Ujawniony w sobotę cyberatak na Volkswagena ujrzał światło dzienne dzięki analizie ponad 40 wewnętrznych dokumentów koncernu - donosi "Der Spiegel".
Ataki od 2010 roku
Hakerzy po raz pierwszy zaatakowali już w 2010 roku. W kolejnych latach jeszcze parokrotnie uzyskiwali dostęp do sekretnych danych firmy. Analiza potwierdza, że za wszystkie ataki odpowiadają najprawdopodobniej ci sami sprawcy.
Cel cyberataków
Hakerzy wykradali - lub chcieli wykraść - cenne informacje dotyczące rozwoju silników TSI, skrzyń biegów i alternatywnych napędów, jak również szczegółowe dane z zakresu elektromobilności.

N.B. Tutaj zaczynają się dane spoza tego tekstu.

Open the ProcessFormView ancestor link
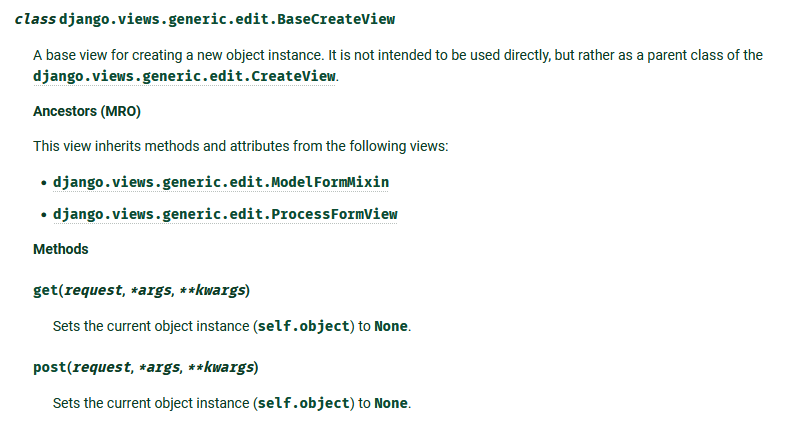The width and height of the screenshot is (788, 423). [225, 214]
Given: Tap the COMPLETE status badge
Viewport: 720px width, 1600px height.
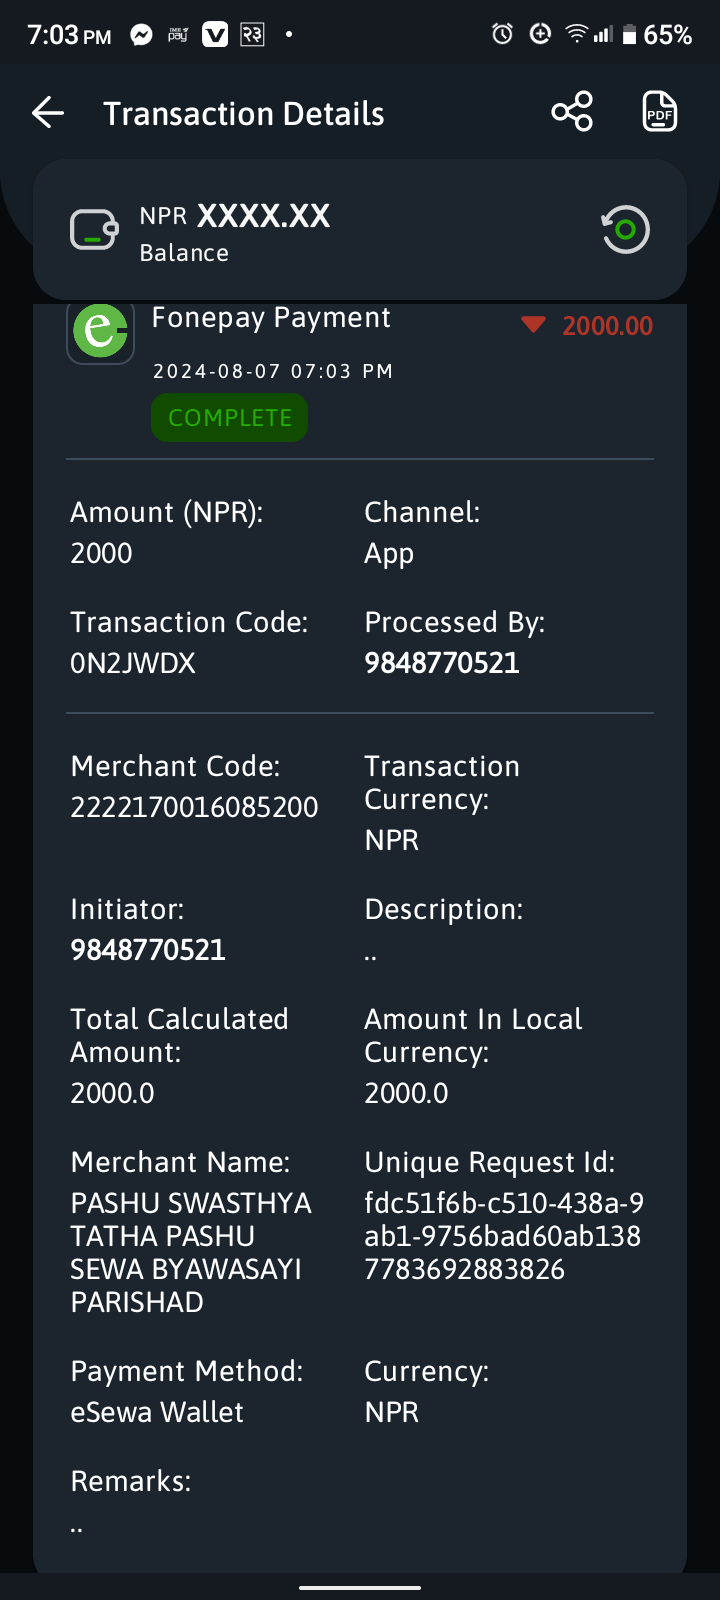Looking at the screenshot, I should [x=229, y=418].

Interesowali się oprogramowaniem sterującym skrzyniami biegów czy programowaniem skrzyń dwusprzęgłowych DSG - mówi "Spieglowi" ekspert zajmujący się sprawą.
Chiński trop
Co prawda brak jednoznacznych dowodów, że za całą operacją stoi Pekin, jednakże wiele na to wskazuje. Przede wszystkim numery IP komputerów, z których korzystali hakerzy, prowadzą do Chin. Taką wersję za bardzo prawdopodobną uważają niemieckie służby specjalne.